Driven by a shared dissatisfaction with South Korea’s rigid educational system, parents in rapidly expanding numbers are seeking to give their children an edge by helping them become fluent in English while sparing them, and themselves, the stress of South Korea’s notorious educational pressure cooker.
More than 40,000 South Korean schoolchildren are believed to be living outside South Korea with their mothers in what experts say is an outgrowth of a new era of globalized education.

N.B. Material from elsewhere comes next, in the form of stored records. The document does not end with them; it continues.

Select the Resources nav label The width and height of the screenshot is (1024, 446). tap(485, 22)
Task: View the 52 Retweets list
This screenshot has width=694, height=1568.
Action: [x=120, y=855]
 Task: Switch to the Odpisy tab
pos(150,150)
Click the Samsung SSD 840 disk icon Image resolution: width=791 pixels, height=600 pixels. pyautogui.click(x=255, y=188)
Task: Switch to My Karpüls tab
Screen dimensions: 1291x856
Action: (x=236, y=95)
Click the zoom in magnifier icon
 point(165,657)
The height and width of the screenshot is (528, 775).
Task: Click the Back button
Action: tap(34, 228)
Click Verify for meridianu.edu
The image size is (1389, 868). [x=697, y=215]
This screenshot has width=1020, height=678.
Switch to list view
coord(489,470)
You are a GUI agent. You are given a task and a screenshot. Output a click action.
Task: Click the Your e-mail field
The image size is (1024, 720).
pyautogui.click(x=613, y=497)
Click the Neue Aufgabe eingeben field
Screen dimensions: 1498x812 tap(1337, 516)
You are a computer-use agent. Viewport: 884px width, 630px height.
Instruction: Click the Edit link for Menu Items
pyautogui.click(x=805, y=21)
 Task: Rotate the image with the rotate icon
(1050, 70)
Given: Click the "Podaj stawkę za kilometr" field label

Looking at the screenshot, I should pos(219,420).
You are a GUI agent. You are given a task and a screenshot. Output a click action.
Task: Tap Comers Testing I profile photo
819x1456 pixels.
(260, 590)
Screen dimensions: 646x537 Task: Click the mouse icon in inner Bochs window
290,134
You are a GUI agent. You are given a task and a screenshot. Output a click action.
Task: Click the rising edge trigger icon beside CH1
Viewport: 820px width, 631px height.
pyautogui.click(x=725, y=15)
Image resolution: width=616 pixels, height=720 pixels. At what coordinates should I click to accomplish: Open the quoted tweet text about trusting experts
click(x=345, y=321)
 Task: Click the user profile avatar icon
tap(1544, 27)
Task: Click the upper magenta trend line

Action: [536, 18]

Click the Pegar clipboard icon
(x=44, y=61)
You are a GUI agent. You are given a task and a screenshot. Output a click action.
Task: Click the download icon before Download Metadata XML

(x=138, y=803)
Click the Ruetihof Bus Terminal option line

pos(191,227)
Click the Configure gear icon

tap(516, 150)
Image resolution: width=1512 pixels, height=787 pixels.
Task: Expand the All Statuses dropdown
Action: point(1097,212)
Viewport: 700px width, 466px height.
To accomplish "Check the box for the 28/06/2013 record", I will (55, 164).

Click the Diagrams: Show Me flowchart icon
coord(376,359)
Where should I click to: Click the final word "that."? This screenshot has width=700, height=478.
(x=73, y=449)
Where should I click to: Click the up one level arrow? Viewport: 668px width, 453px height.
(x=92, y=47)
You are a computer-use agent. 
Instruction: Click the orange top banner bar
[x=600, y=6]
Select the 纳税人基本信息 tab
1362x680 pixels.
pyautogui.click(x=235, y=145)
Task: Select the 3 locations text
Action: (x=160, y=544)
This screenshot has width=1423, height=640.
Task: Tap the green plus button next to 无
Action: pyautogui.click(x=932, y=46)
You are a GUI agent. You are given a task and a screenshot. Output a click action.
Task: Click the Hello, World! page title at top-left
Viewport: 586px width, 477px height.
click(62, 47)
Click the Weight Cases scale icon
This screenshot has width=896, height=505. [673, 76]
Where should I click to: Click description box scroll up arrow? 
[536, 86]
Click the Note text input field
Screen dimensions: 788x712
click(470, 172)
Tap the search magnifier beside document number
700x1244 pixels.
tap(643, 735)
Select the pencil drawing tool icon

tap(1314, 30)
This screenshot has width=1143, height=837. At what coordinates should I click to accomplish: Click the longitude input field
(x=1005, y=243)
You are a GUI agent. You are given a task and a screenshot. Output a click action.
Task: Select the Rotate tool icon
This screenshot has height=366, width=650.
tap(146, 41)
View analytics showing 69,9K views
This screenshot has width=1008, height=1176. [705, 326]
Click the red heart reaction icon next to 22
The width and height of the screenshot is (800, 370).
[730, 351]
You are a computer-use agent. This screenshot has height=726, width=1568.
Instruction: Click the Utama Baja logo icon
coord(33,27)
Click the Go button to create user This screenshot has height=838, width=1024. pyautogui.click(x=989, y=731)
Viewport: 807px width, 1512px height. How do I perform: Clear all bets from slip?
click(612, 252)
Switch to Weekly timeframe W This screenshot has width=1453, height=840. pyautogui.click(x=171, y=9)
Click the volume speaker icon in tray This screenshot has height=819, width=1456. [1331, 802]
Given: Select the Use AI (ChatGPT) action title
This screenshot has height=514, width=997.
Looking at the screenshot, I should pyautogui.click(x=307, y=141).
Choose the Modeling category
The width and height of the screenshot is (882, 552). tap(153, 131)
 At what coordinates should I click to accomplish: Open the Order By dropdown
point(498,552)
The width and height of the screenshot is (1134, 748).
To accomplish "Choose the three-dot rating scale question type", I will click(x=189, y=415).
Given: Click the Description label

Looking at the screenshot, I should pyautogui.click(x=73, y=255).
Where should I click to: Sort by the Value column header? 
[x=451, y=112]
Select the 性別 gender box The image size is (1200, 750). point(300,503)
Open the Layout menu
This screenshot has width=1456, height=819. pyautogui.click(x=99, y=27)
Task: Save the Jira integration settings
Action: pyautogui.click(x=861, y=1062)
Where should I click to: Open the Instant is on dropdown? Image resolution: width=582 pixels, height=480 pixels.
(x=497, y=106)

The phenomenon is the first time that South Korean parents’ famous focus on education has split wives from husbands and children from fathers. It has also upended traditional migration patterns by which men went overseas temporarily while their wives and children stayed home, straining marriages and the Confucian ideal of the traditional Korean family. The cost of maintaining two households has stretched family budgets since most wives cannot work outside South Korea because of visa restrictions.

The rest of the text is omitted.